[Compito assegnato]: Puoi citare dal testo sull'arbitrato qui sotto tutto ciò che va da "La previsione nella" giù fino a "comportamentali delle parti."?

[Testo dell'esercizio]:
Nell’interpretazione della clausola compromissoria diretta ad individuare se l’arbitrato sia rituale o libero, non è elemento decisivo il conferimento agli arbitri del potere di decidere come amichevoli compositori, potendo le parti autorizzare anche gli arbitri rituali a decidere secondo equità; rileva invece, nel senso della natura rituale dell’arbitrato, l’uso di espressioni proprie del procedimento giurisdizionale, quali il deferimento agli arbitri della definizione di tutte le controversie che possono sorgere da un determinato contratto.
La previsione nella clausola compromissoria della figura dell’arbitro amichevole compositore non implica automaticamente che, fallito il tentativo di conciliazione, la decisione debba essere resa secondo equità anziché secondo diritto, costituendo tale interpretazione una forzatura non supportata da ulteriori elementi testuali o comportamentali delle parti.

[Dati forniti]:
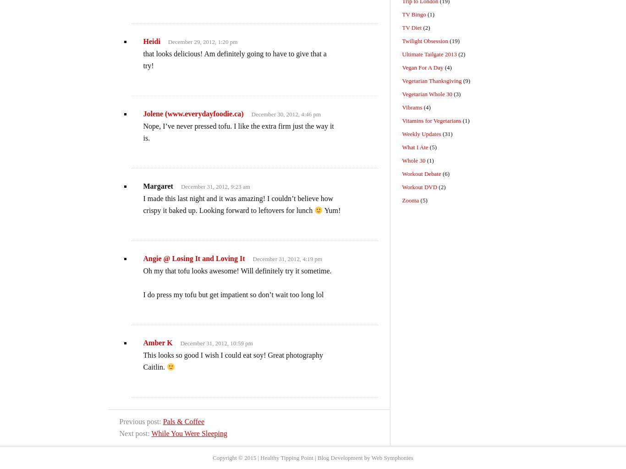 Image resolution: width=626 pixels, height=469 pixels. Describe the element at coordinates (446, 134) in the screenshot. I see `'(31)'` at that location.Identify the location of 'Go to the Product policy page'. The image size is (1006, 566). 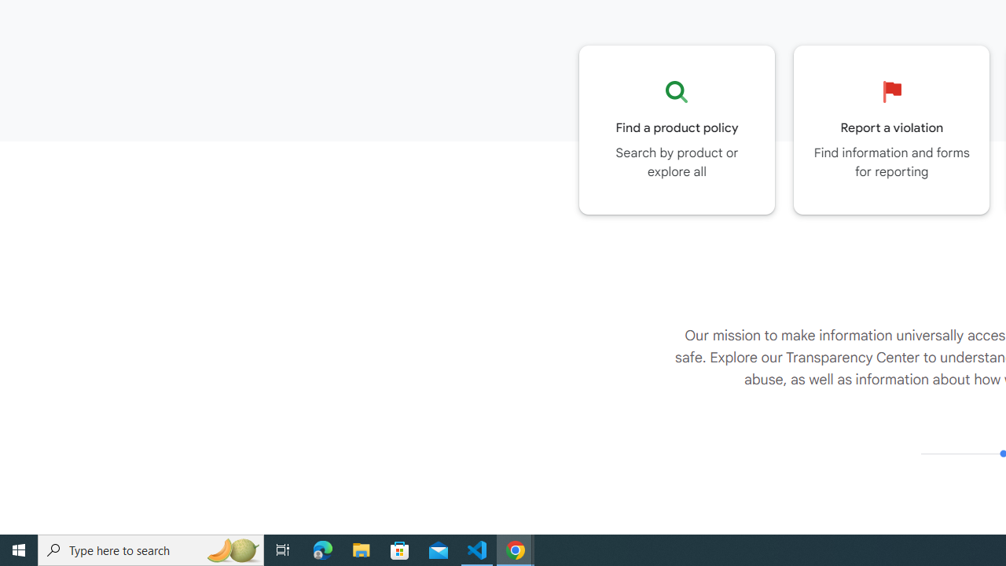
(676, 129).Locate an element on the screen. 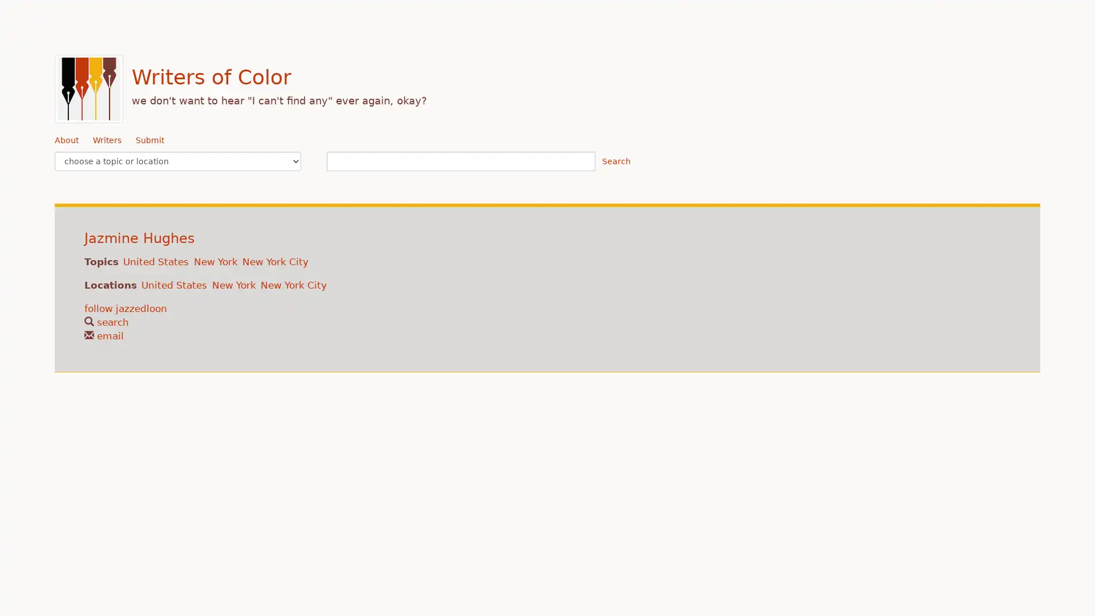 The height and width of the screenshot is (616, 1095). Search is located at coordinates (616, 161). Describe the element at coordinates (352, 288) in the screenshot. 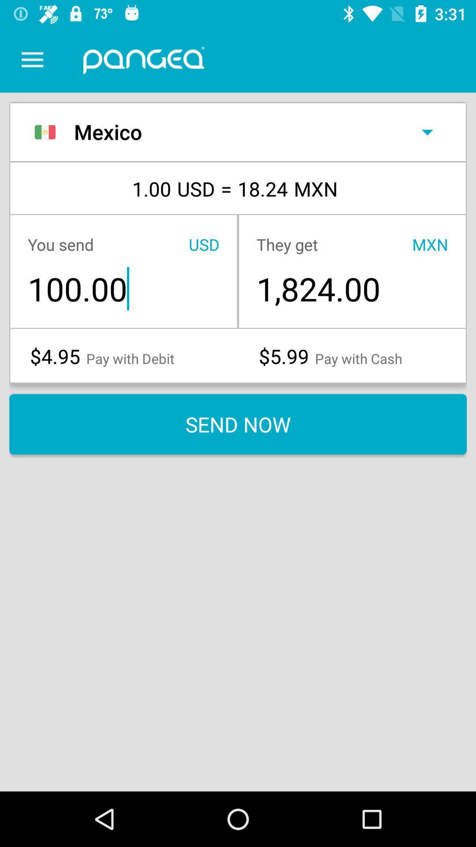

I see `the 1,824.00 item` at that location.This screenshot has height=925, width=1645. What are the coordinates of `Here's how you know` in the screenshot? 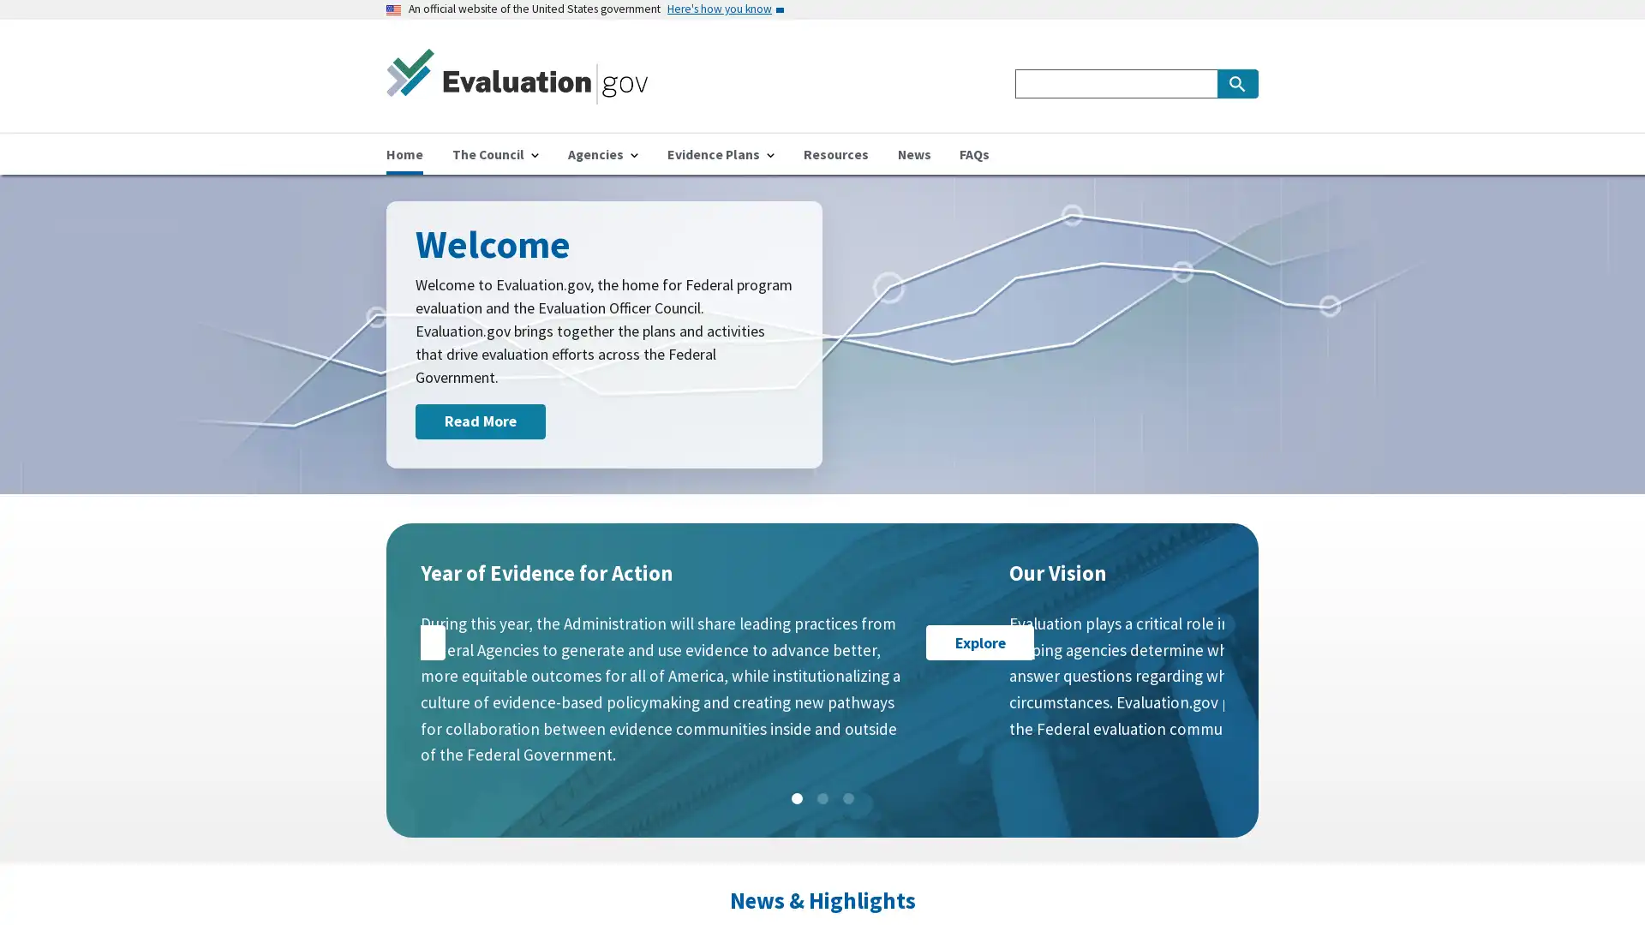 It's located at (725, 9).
* * *
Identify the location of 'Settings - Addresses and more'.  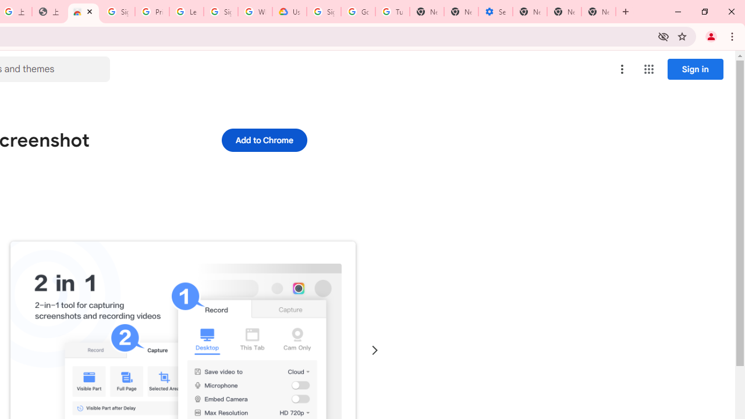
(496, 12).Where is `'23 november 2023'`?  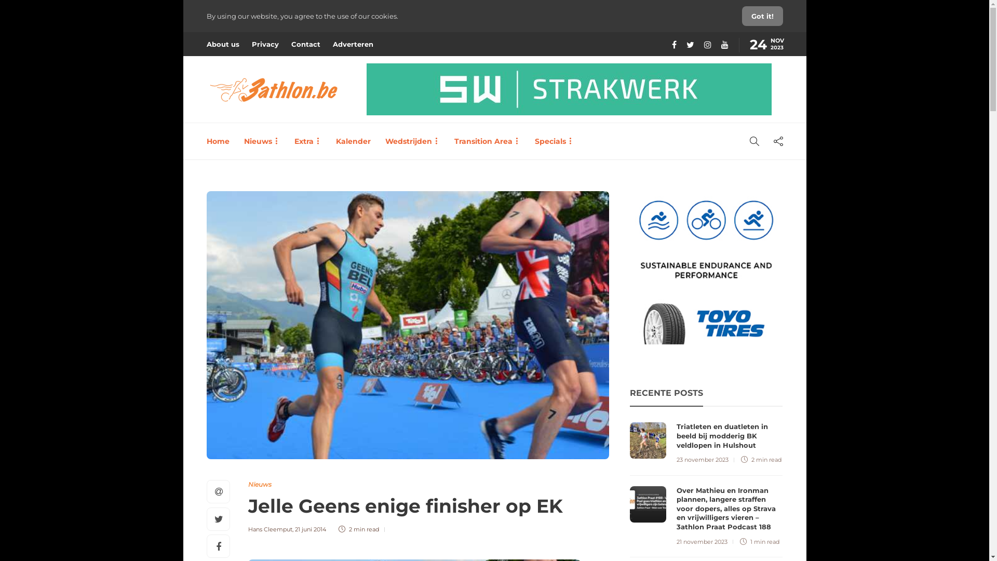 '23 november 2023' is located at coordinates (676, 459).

[Risposta scritta]:
La previsione nella clausola compromissoria della figura dell’arbitro amichevole compositore non implica automaticamente che, fallito il tentativo di conciliazione, la decisione debba essere resa secondo equità anziché secondo diritto, costituendo tale interpretazione una forzatura non supportata da ulteriori elementi testuali o comportamentali delle parti.